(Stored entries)
** START **
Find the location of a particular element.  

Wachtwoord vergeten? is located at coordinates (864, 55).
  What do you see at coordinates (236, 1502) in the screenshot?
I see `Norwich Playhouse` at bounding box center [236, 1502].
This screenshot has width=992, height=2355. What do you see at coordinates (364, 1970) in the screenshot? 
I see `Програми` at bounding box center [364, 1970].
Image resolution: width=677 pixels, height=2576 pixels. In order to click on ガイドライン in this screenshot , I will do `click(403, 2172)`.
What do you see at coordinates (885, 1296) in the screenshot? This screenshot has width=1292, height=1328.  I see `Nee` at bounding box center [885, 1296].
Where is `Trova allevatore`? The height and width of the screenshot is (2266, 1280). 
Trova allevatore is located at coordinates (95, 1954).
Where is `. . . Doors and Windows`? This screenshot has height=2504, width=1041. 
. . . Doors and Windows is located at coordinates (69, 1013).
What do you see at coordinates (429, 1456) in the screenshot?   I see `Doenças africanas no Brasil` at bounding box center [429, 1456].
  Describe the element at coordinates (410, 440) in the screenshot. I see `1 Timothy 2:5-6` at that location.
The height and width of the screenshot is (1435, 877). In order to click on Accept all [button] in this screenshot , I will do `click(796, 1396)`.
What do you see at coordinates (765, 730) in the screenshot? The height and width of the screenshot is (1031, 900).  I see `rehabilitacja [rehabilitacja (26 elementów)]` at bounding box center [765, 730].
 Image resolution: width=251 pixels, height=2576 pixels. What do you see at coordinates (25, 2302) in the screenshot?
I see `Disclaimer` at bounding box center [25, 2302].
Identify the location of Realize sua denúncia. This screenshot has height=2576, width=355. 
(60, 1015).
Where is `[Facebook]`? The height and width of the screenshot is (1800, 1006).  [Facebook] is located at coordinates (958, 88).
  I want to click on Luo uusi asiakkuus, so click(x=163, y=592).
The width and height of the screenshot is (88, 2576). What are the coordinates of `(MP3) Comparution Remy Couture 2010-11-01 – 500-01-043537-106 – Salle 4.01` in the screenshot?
** END **
Copy out the material again, starting with the line that contains "I want to click" and continuing through the end of the material.

  I want to click on Luo uusi asiakkuus, so click(x=163, y=592).
The width and height of the screenshot is (88, 2576). What are the coordinates of `(MP3) Comparution Remy Couture 2010-11-01 – 500-01-043537-106 – Salle 4.01` in the screenshot?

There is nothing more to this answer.